Makedonya sınırını aşmaya çalışırken İdomeni kampında bekletilen yaklaşık 15 bin mülteci için Yunanistan hükümeti AB’den ümidini kesmiş ve ABD’ye yönelmiş durumda. ABD Dışişleri Bakanlığı 15 bin kişinin kaldığı kampın alt yapısını güçlendirmek üzere Yunanistan’ın insani yardım talebini değerlendirmeye almış durumda. Diğer taraftan Batı Avrupa’nın en yoksul ülkesi Portekiz’in Türkiye-AB mutabakatını geçersiz kılabileceğine dair haberleri etraflıca analiz etmek icap ediyor. Neticede Portekiz AB’nin mülteciler için Türkiye’ye aktarması gereken 3 milyar avroluk bütçeden kendi payına düşen 24 milyon avroyu ödeyip ödeyemeyeceği belirsiz bir ülke konumundadır.
Brüksel zirvesinden dönerken Başbakan Davutoğlu’nun yaptığı açıklamada Türkiye’nin teklifini değerlendiren AB liderlerinin içine düştüğü telaşı da özetliyordu aslında. Almanya Başbakanı Merkel’in İngiltere, Fransa ve İtalya liderleriyle konuşurken telekonferans yoluyla zirveye Rusya lideri Putin’i de katmış olmaları ve sonrasında Obama ile mutabakat aradığı bilgileri kamuoyuna yansıdı. Türkiye’nin önerisinin altından kalkabilmek için Rusya ve ABD’yi ikna etme işi AB’ye fatura edilmiş anlaşılan.
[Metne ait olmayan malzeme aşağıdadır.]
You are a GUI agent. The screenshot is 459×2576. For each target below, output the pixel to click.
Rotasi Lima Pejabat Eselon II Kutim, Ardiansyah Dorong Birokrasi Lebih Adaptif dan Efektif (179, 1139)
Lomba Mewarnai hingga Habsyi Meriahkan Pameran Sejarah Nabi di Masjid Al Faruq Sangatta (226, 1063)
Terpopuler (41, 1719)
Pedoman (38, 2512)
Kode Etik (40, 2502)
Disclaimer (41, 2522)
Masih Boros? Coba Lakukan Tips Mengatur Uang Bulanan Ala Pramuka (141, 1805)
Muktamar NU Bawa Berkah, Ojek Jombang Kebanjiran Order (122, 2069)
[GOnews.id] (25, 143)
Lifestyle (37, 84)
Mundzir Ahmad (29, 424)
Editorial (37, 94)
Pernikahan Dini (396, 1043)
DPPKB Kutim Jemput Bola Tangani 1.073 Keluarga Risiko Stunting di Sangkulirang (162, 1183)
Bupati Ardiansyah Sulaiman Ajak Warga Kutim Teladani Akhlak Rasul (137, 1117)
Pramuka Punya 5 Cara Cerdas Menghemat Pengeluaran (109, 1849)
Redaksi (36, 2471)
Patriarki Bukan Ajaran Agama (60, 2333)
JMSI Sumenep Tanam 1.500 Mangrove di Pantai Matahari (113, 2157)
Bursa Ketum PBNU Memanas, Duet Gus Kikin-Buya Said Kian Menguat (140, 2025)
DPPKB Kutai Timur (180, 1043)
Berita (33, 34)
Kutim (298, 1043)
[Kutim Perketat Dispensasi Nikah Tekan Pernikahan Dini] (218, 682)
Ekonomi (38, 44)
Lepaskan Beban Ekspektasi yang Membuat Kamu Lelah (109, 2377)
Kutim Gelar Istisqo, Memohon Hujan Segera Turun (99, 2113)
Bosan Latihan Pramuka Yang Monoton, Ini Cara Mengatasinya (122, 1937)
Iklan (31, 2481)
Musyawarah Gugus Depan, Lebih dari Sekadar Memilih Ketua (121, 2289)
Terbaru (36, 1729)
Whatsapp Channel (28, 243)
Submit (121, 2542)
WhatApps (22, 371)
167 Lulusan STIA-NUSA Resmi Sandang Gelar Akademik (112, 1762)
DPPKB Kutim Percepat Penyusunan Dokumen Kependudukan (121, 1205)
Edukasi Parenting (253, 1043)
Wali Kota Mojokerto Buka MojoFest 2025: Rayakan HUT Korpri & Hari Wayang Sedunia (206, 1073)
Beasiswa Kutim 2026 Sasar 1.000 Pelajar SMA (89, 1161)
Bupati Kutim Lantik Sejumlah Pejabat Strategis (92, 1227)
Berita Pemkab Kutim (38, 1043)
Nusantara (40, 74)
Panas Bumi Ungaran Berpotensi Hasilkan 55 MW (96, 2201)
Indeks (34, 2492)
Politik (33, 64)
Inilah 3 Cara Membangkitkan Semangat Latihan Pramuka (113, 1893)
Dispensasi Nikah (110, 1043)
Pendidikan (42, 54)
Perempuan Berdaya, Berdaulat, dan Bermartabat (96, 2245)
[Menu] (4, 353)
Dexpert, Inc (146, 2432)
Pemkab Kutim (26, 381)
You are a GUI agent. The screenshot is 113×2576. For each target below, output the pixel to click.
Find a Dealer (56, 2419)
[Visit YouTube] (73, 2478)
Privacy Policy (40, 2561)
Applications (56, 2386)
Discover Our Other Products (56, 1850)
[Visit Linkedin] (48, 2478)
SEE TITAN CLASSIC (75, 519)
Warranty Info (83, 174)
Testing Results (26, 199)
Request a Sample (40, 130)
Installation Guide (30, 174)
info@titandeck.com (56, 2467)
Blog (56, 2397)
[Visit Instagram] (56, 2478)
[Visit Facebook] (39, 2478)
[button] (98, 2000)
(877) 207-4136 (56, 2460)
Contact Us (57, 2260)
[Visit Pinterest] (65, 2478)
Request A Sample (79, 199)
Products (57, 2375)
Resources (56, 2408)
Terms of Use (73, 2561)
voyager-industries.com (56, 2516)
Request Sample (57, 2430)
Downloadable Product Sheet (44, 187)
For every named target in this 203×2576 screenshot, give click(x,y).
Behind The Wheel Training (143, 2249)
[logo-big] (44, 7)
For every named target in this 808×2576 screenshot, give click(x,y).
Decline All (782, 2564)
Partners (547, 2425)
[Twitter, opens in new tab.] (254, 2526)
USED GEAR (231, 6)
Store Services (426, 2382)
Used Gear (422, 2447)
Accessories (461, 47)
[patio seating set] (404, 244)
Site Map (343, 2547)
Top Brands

Brüksel-Washington seferlerini seyreltmek zorunda kalan, Moskova seferleriyle yeterli gücü temerküz edemeyen HDP liderlik kadrosu ve bütün ümitlerini bunlara bağlayan sol-liberal çevreler ne yapsınlar şimdi? AB dik duramıyor üstelik AK Parti Hükümeti karşısında eğiliyor, bükülüyor, el açıyor. Gezi ruhu ve PKK’yla dayanışmanın ötesine geçmesi talep edilen teatral ama kan dökmekten başka bir sonuç vermeyen ‘devrimci mücadele’ hayalleri kaldı yine ellerinde.